We gave Adult Swim a head’s up that production had shifted and new ideas were brewing. We’ve got history together: Nearly ten years of creative partnership and three permed walls that have resulted in dozens of attention-grabbing campaigns. The wall we were painting, in Williamsburg at N. 11 and Wythe, has been in the Adult Swim family for three years and is known to bring crowds (like the time Taylor Swift and her fans descended on the wall). With history, loyalty, and commitment in mind, we were driven to deliver against all odds.

Our partially completed wall for the show Three Busy Debras still needed the smiling faces of its namesake characters. Choosing to remain indoors, we found a socially responsible solution that also honored our craft and its past. We cut-out the portrait silhouettes onto plywood—a labor-intensive, time-consuming project—and braced them against a wall at our shop. Then we got to work with our usual process: rolling out the pattern, arranging colors, big brush blends first, finer details next. Shortly thereafter the photo-real portraits joined the rest of the wall for what is now a flawless canvas.

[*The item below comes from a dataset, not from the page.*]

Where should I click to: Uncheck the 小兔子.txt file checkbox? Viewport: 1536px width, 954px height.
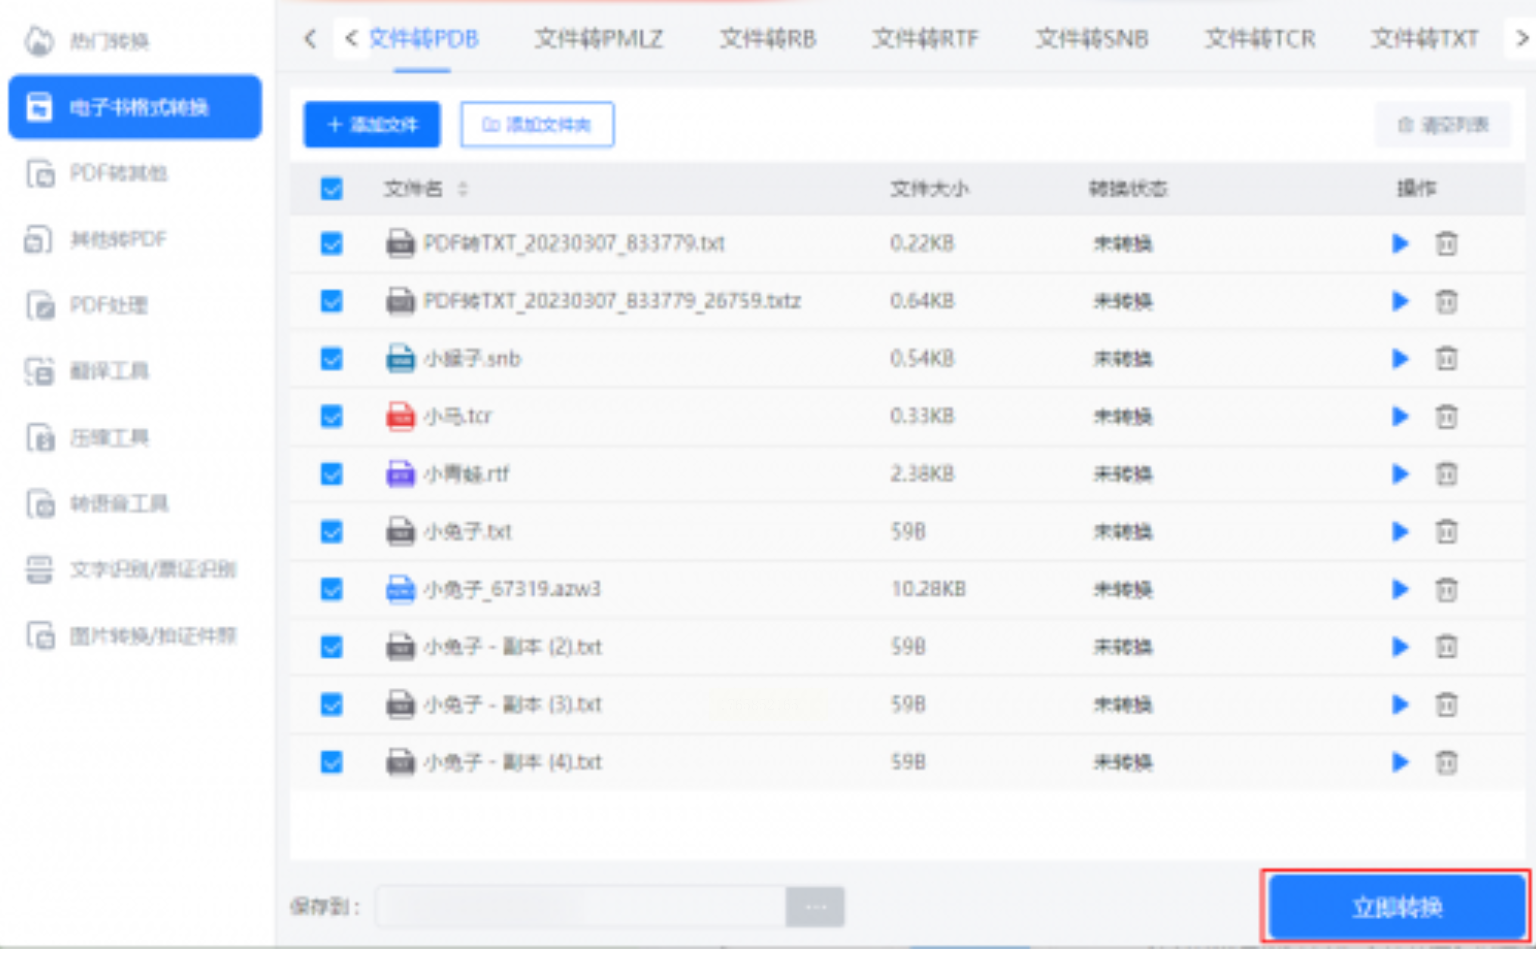[332, 531]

This was a first for us—working inside for a project that lives outside—but there’s a lineage to this method. As Liam McWilliams, our head of paint and production, puts it, “We went with boards to harken back to old billboard painting that happened in a warehouse before being installed outdoors. Back in the day, a billboard was installed or added to a structure. Painted walls were usually super-simple one-offs. Our approach to this Adult Swim wall mixed both histories and techniques to get the job done.”

Not only was grade A execution on our mind, but we had to make sure that our crew was next-level safe under new CDC guidelines. Interestingly enough, this change in work-flow is also reminiscent of the hand paint days of yesteryear. Our painters stayed more than six feet apart, wore gloves and masks, and had their own scissor lifts. There were no TVs or refrigerators on Colossal lifts, like the ones guys outfitted their perches with in the mid-20th century, but the isolation and independence that defined hand paint billboard crews was back in full swing at 1109 Metropolitan Ave.

These are unpredictable times. We’re all working in a storm we have never weathered. For our team at Colossal, coming back to our craft has been a way for us to stay positive and purposeful. Even better, it’s a way for us to partner with clients to brighten up our communities during these dark times. 

The future may be uncertain and the lengths we have to go to protect ourselves at work may be more complicated than ever, but we’re up for the challenge. We’re committed to our craft and to our community. To our clients and to our partners. Together we’ll stay safe and get creative for the greater good.